* Exercise requirements *
The whole listing below is to be copied exactly, with every picture left out.

* Entries supplied *
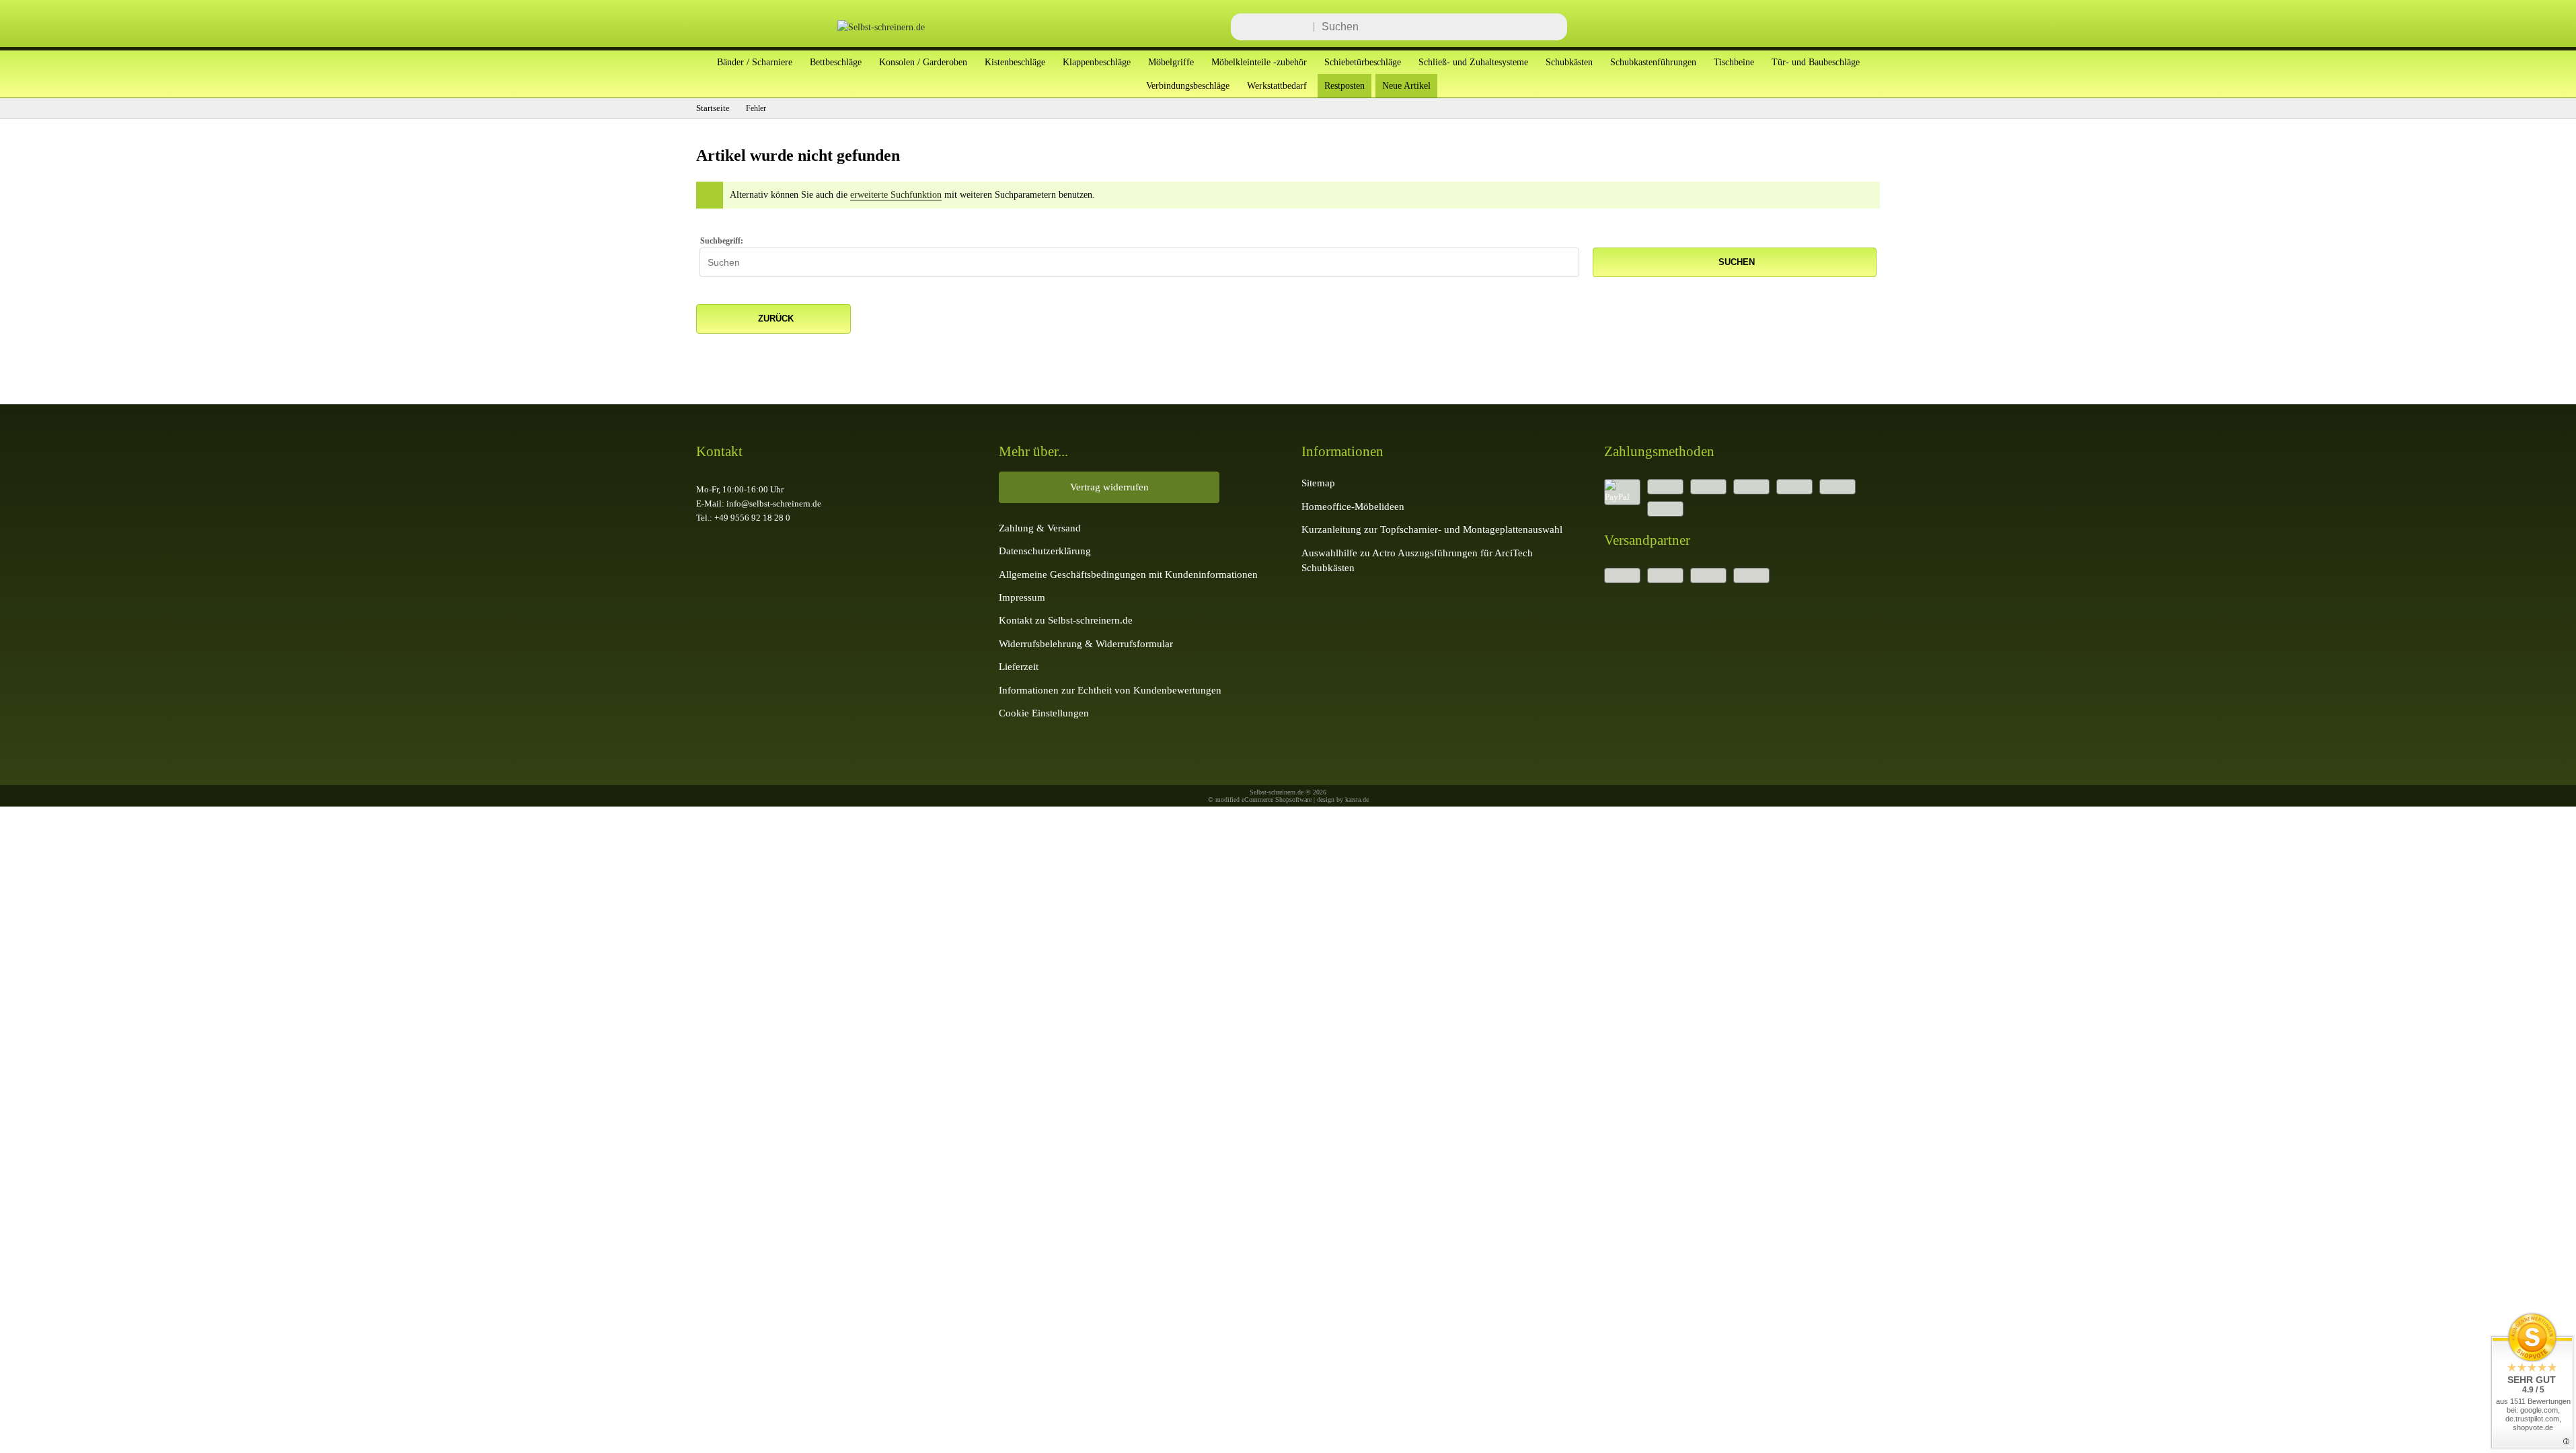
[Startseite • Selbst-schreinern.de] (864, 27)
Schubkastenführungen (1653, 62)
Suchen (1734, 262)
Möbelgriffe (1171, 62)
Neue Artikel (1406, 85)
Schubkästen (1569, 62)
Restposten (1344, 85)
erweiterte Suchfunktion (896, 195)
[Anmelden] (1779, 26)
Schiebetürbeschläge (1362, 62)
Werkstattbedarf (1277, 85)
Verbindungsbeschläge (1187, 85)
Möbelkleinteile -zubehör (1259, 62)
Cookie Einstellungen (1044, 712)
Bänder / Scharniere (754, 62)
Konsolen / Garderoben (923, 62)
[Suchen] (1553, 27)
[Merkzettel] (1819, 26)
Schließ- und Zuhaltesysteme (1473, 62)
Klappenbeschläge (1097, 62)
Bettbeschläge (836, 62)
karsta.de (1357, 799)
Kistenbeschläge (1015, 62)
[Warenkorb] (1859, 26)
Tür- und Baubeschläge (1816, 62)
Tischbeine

* Answer section *
[Startseite • Selbst-schreinern.de] (864, 27)
Schubkastenführungen (1653, 62)
Suchen (1734, 262)
Möbelgriffe (1171, 62)
Neue Artikel (1406, 85)
Schubkästen (1569, 62)
Restposten (1344, 85)
erweiterte Suchfunktion (896, 195)
[Anmelden] (1779, 26)
Schiebetürbeschläge (1362, 62)
Werkstattbedarf (1277, 85)
Verbindungsbeschläge (1187, 85)
Möbelkleinteile -zubehör (1259, 62)
Cookie Einstellungen (1044, 712)
Bänder / Scharniere (754, 62)
Konsolen / Garderoben (923, 62)
[Suchen] (1553, 27)
[Merkzettel] (1819, 26)
Schließ- und Zuhaltesysteme (1473, 62)
Klappenbeschläge (1097, 62)
Bettbeschläge (836, 62)
karsta.de (1357, 799)
Kistenbeschläge (1015, 62)
[Warenkorb] (1859, 26)
Tür- und Baubeschläge (1816, 62)
Tischbeine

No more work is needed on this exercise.